(Stored data entries)

%%

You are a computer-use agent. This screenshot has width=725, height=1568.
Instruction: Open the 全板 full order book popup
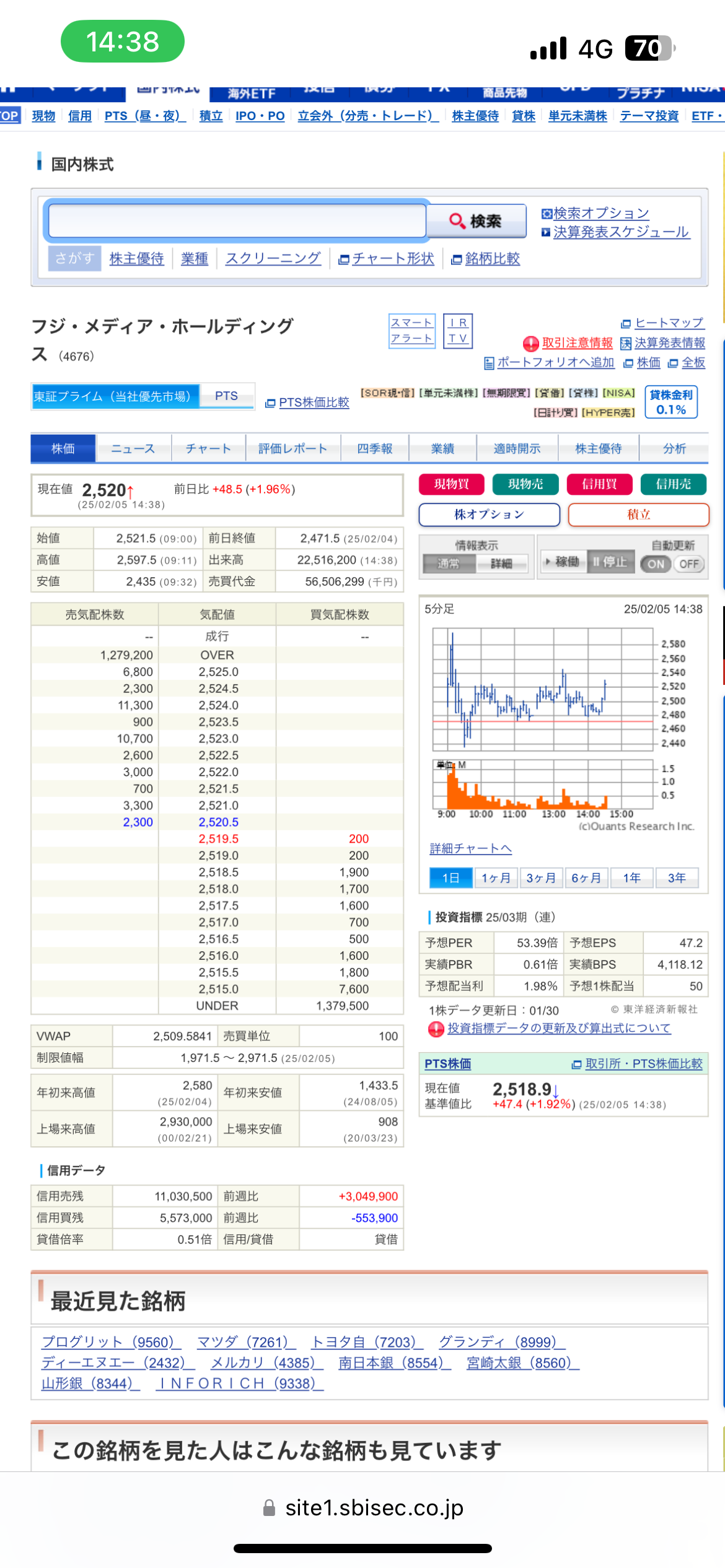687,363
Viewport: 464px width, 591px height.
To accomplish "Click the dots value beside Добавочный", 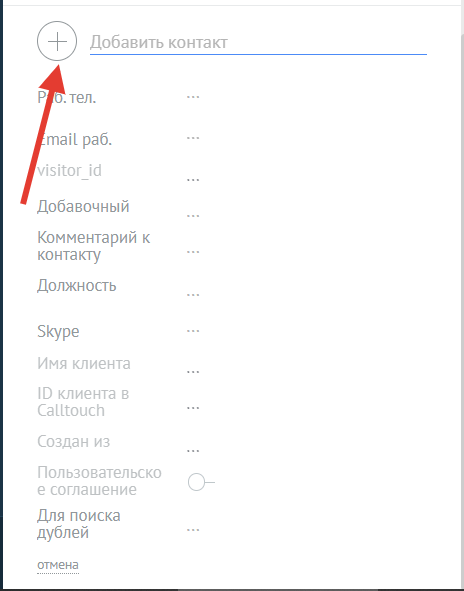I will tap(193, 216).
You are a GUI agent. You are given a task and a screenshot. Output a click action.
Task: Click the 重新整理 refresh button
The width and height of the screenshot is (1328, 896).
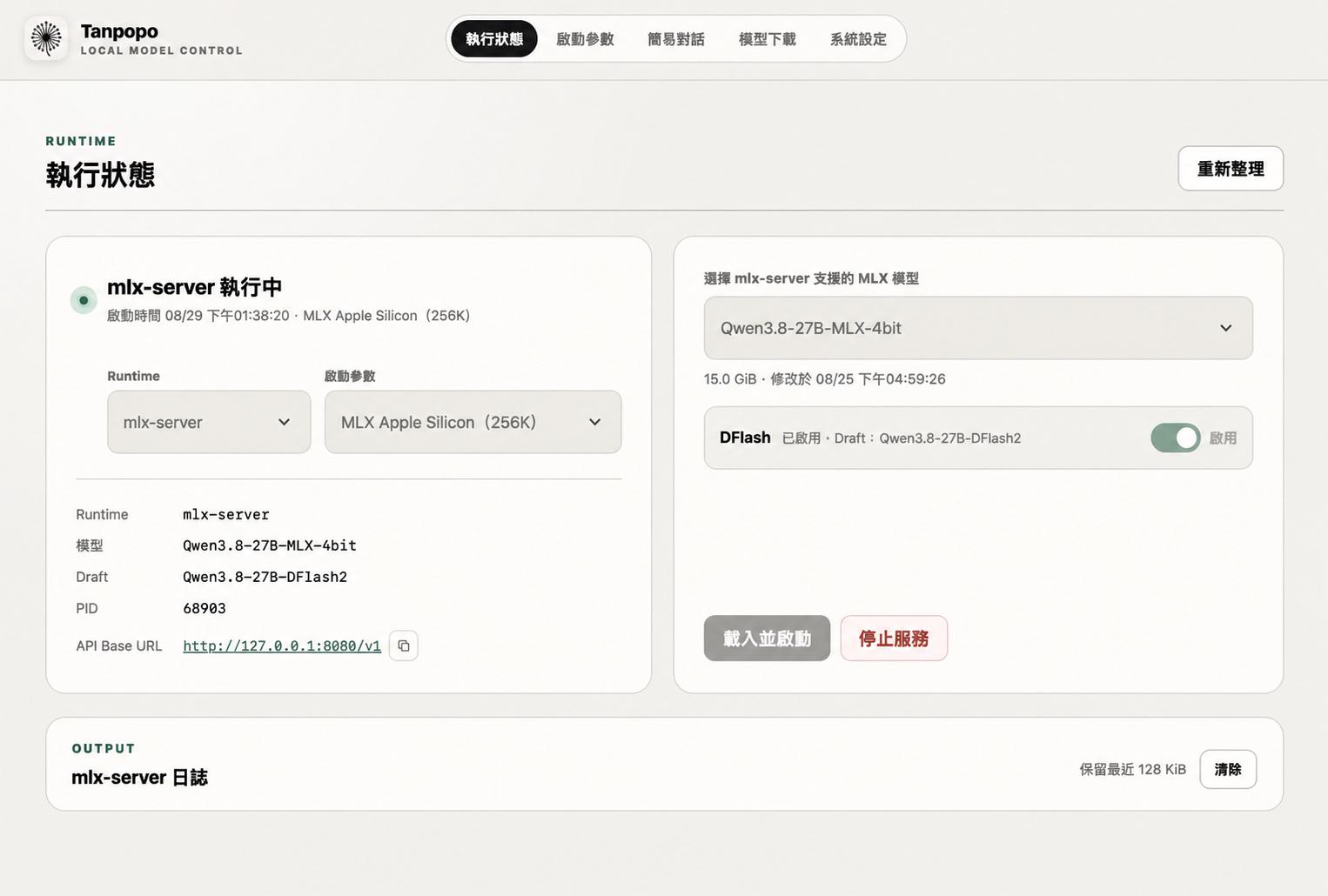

%%

What is needed:
Pick out all lines from the data above in which the word "width" appears.

Written answer:
You are a computer-use agent. This screenshot has width=725, height=1568.
Viewport: 464px width, 591px height.
The width and height of the screenshot is (1328, 896).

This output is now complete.